→ Data section:
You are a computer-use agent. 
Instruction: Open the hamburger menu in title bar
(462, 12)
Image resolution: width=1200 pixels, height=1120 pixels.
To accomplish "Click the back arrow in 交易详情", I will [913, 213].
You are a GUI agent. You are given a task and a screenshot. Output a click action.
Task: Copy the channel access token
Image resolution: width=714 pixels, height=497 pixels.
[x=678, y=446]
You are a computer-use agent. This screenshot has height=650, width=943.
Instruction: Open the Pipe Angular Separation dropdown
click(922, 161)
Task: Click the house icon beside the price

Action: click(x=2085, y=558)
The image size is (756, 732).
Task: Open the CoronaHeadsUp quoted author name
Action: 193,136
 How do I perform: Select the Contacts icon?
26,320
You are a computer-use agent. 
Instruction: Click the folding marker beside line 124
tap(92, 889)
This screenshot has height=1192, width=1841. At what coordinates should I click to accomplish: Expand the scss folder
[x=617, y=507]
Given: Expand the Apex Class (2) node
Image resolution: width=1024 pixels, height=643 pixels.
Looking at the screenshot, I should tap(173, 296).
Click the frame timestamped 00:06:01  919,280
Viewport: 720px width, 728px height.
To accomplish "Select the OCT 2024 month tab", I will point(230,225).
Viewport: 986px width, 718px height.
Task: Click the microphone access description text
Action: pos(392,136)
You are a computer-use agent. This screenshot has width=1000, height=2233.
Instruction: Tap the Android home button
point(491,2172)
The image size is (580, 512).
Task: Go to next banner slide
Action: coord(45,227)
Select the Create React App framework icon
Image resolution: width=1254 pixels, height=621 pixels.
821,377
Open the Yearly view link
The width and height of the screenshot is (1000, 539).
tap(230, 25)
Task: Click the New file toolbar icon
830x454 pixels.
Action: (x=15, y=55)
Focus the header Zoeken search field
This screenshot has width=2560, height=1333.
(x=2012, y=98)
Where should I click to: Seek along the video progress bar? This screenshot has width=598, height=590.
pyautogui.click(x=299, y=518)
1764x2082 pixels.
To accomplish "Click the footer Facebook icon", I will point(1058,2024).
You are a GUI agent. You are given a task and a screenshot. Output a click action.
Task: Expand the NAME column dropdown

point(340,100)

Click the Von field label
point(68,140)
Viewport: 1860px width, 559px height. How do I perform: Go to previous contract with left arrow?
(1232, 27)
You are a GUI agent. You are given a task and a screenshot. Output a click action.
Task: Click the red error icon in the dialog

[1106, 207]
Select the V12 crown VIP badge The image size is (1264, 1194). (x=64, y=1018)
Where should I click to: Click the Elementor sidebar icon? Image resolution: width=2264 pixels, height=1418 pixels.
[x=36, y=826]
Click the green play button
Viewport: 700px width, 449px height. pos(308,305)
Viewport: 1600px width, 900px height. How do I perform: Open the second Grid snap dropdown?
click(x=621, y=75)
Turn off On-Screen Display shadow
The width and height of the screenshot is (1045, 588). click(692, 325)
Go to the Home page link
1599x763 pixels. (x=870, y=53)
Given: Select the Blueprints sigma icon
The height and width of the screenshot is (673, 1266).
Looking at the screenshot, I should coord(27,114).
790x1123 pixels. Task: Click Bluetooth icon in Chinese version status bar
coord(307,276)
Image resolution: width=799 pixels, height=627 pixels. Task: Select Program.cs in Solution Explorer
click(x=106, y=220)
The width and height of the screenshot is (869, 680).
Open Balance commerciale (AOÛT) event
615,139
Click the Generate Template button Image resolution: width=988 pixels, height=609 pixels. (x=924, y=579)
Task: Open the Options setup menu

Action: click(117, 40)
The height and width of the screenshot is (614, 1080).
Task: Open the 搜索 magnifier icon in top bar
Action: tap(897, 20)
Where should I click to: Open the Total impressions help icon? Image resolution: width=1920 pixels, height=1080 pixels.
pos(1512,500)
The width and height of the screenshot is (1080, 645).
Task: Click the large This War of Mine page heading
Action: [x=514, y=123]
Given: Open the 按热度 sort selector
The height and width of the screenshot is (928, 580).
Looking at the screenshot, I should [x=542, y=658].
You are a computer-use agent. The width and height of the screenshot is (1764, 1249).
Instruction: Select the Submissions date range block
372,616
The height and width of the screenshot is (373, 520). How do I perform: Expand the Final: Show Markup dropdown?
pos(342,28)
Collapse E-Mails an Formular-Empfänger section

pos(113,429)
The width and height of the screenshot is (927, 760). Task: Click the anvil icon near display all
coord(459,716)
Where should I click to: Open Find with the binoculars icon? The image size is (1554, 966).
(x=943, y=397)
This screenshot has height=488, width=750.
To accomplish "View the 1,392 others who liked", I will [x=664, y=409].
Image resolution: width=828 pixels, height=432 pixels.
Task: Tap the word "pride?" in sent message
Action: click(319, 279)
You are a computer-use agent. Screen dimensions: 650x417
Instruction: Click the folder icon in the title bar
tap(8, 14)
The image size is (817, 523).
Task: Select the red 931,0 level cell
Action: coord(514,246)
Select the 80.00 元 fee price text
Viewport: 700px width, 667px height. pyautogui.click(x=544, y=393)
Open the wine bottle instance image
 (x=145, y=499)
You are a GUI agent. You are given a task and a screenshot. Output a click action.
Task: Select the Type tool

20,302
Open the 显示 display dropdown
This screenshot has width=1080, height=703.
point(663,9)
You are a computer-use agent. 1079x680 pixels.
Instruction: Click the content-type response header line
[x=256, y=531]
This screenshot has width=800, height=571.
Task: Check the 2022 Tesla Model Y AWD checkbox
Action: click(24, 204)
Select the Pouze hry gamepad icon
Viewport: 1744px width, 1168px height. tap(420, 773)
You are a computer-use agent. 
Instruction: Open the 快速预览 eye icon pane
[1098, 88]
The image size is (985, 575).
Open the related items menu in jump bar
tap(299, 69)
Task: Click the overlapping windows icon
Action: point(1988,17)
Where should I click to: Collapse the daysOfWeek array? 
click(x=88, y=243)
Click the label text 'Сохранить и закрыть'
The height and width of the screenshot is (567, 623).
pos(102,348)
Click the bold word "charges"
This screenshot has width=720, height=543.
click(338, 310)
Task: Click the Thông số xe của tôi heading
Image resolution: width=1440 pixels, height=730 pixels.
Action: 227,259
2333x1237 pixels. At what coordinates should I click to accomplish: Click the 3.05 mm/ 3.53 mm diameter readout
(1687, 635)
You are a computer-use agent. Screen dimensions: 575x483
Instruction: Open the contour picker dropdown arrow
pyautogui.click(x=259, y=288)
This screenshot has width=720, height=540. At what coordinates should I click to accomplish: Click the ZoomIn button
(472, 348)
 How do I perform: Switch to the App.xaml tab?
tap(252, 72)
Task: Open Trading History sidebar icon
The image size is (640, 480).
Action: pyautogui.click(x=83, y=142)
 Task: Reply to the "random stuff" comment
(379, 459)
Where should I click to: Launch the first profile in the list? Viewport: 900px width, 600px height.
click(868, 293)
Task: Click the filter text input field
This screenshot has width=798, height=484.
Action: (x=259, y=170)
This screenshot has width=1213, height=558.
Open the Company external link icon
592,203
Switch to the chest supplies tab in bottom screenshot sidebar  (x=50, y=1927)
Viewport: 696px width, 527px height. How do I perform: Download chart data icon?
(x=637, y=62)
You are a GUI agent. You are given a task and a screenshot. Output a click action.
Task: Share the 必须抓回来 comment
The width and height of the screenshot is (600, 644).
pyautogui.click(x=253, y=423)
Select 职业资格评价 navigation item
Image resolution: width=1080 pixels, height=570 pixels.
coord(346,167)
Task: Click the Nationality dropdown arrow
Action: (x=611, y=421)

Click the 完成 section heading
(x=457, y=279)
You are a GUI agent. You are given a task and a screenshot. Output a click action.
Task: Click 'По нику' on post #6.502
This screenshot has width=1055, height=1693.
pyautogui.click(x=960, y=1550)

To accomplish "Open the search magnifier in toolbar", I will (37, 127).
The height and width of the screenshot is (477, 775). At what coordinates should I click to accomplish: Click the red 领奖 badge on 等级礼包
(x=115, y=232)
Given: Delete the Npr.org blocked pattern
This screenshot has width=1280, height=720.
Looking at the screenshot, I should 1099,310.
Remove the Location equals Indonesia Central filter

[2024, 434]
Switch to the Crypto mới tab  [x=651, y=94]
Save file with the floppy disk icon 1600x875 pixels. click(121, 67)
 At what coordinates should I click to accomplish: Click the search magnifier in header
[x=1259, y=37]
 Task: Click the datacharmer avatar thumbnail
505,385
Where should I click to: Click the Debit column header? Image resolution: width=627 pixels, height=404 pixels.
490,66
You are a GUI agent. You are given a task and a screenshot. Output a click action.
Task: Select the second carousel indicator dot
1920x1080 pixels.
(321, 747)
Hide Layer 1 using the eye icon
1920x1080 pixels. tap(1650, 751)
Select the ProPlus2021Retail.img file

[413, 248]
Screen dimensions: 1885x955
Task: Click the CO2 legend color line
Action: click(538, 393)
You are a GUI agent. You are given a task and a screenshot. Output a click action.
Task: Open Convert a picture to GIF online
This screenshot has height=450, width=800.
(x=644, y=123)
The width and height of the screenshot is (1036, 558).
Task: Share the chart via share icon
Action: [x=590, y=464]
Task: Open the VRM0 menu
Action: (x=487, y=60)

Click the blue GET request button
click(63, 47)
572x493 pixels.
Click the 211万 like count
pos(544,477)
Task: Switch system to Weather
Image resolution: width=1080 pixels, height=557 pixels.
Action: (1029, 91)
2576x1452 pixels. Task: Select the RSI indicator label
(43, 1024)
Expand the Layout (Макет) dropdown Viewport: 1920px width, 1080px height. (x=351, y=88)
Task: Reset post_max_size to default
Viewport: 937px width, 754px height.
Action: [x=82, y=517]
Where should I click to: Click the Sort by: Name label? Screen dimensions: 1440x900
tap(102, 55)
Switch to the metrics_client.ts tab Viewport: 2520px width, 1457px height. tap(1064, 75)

→ Description of the task:
Starting at the line that contains "will (37, 127)." and ending with the line that contains "(x=115, y=232)", set out those lines of the records as a numbered list, skipping any blank lines.

→ Output for this task:
1. To accomplish "Open the search magnifier in toolbar", I will (37, 127).
2. The height and width of the screenshot is (477, 775). At what coordinates should I click to accomplish: Click the red 领奖 badge on 等级礼包
3. (x=115, y=232)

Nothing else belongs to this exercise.